Ele diz acreditar que seu celular roubado foi levado para o comércio ilegal de peças, já que a última localização consta em uma rua no centro onde funcionam lojas de conserto de aparelhos.

Felizmente, o biomédico conseguiu bloquear as contas a tempo e impediu mais prejuízo, diferente da analista financeira que teve a conta invadida minutos após o roubo. "Em 12 minutos, conseguiram a senha do meu celular e tiraram R$ 1.400 da conta", diz Amanda. Os ladrões também tentaram comprar quatro celulares em seu cadastro em uma loja online, mas ela conseguiu cancelar a tempo.

A gangue também ligou para seu noivo e exigiu R$ 5.000 para devolverem o celular, além de debocharem do que consideraram pouco dinheiro encontrado na conta. Sua mãe também foi contatada pelos bandidos. "Fiquei com bastante medo. Nos primeiros dias, não conseguia mexer no celular. Voltei sem ouvir música no metrô porque qualquer pessoa que chegava perto, eu ficava com medo", diz Amanda. Ela conta ter perdido três quilos em duas semanas e aumentado a frequência das sessões de terapia.
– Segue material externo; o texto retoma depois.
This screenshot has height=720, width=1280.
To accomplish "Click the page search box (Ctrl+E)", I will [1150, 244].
A cidade registrou 31.874. furtos de celulares de janeiro a abril deste ano. As estatísticas apontam para uma estabilidade deste indicador criminal, já que o número de ocorrências é semelhante ao mesmo período no ano passado, quando foram 30.190 casos. Não há detalhamento sobre em quantos casos o ladrão estava em uma bicicleta.

Mesmo assim, a sensação de insegurança impera. Na praça Olavo Bilac, em Campos Elísios, na região central, os comerciantes conseguem detalhar o modus operandi dos criminosos de tanto presenciarem furtos. O local é visado pela gangue de bicicleta pela concentração de bares e calçadas lotadas durante os finais de semana.
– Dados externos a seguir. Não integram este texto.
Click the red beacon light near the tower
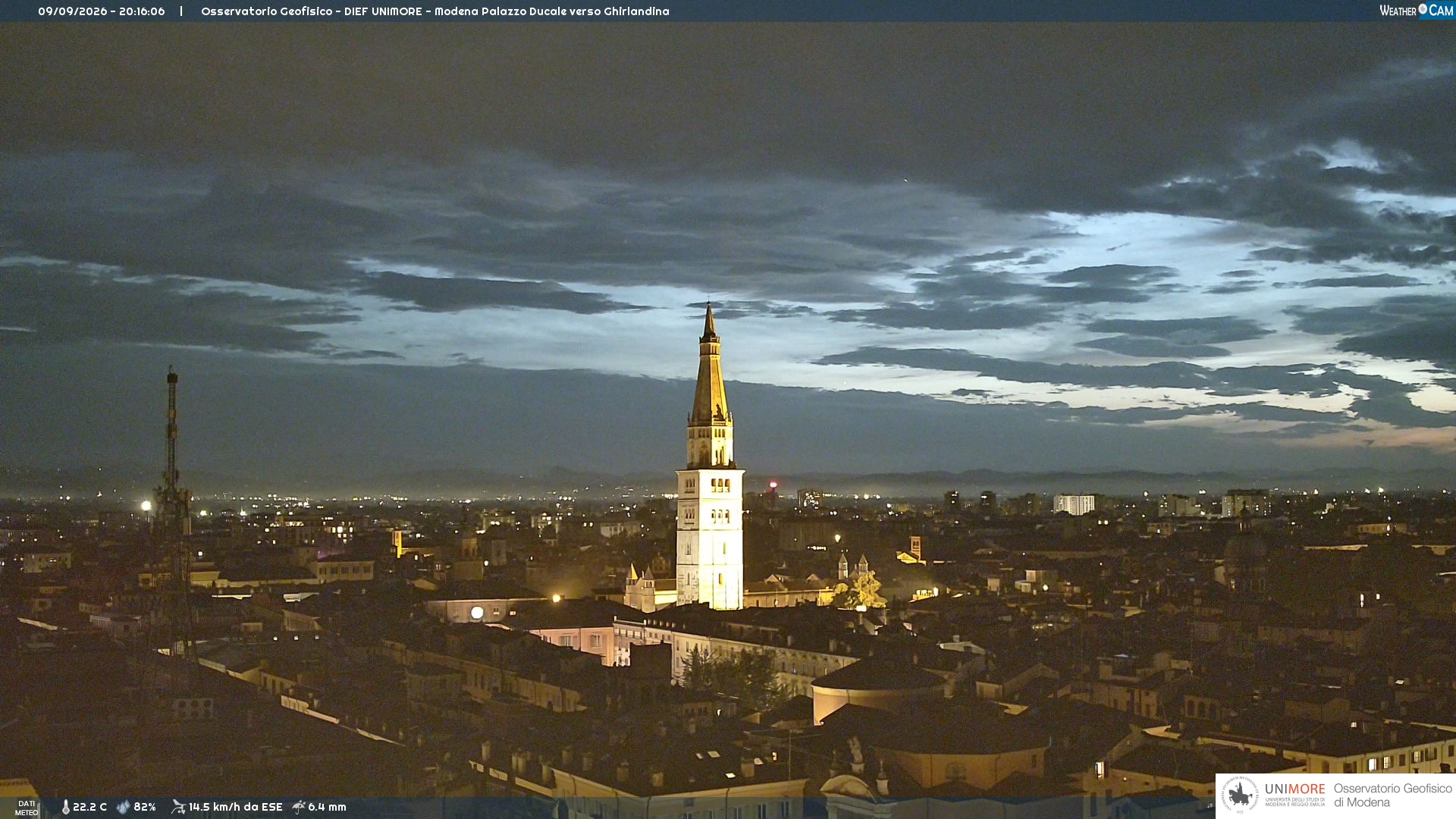The image size is (1456, 819). coord(774,484)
Nos primeiros quatro meses do ano foram registrados 23 boletins de ocorrência de furtos de celular na praça, número próximo aos 31 registros do mesmo crime no local ao longo de todo ano passado. Os roubos no local aumentaram quatro vezes no de janeiro a abril deste ano em comparação com o mesmo período no ano anterior, quando houve 3 ocorrências do tipo. Em 2025, subiu para 13.

Na delegacia da região, o 77º DP (Santa Cecília), houve aumento de 40,5% nos furtos de celulares nos quatro primeiros meses deste ano em relação a 2024. Foram 961 ocorrências antes 684.

Segundo relato de comerciantes, primeiro um integrante da gangue passa pela calçada em busca de uma vítima em potencial -de preferência, donos de celulares considerados caros, como os modelos com mais de duas câmeras- e usam fones de ouvido para se comunicarem com os comparsas.

Quando o alvo se distrai, seja para pedir um carro de aplicativo, mandar uma mensagem ou tirar uma foto, o ladrão passa de bicicleta, pega o aparelho e foge. Para evitar o flagrante, o celular é passado de mão em mão a outros integrantes da quadrilha.

Um desses comerciantes disse já ter presenciado integrantes da gangue da bicicleta levarem os aparelhos até um carro estacionado nas proximidades, onde havia uma pessoa com um computador, provavelmente, para invadir as contas das vítimas. Ele pediu para não ter seu nome divulgado por temer represálias contra seu estabelecimento.

Moradora da praça, Marta Regina Garro Tidei, 63, teve o celular arrancado de sua mão quando embarcava em um carro de aplicativo, na calçada em frente de casa, no ano passado. Ela se mudou para o interior, mas o medo persiste. "A insegurança aumenta. Mesmo no interior, quando via uma bicicleta, eu ficava tensa."

Em nota, a Secretaria de Segurança Pública informou que os casos do biomédico e da analista financeira foram registrados como furto e que "as equipes das unidades responsáveis estão empenhadas na apuração dos fatos".

A pasta também afirmou que 3.970 infratores foram presos e apreendidos nos primeiros quatro meses deste ano na região do 77º DP, 3,3% a mais do que no mesmo período do ano passado.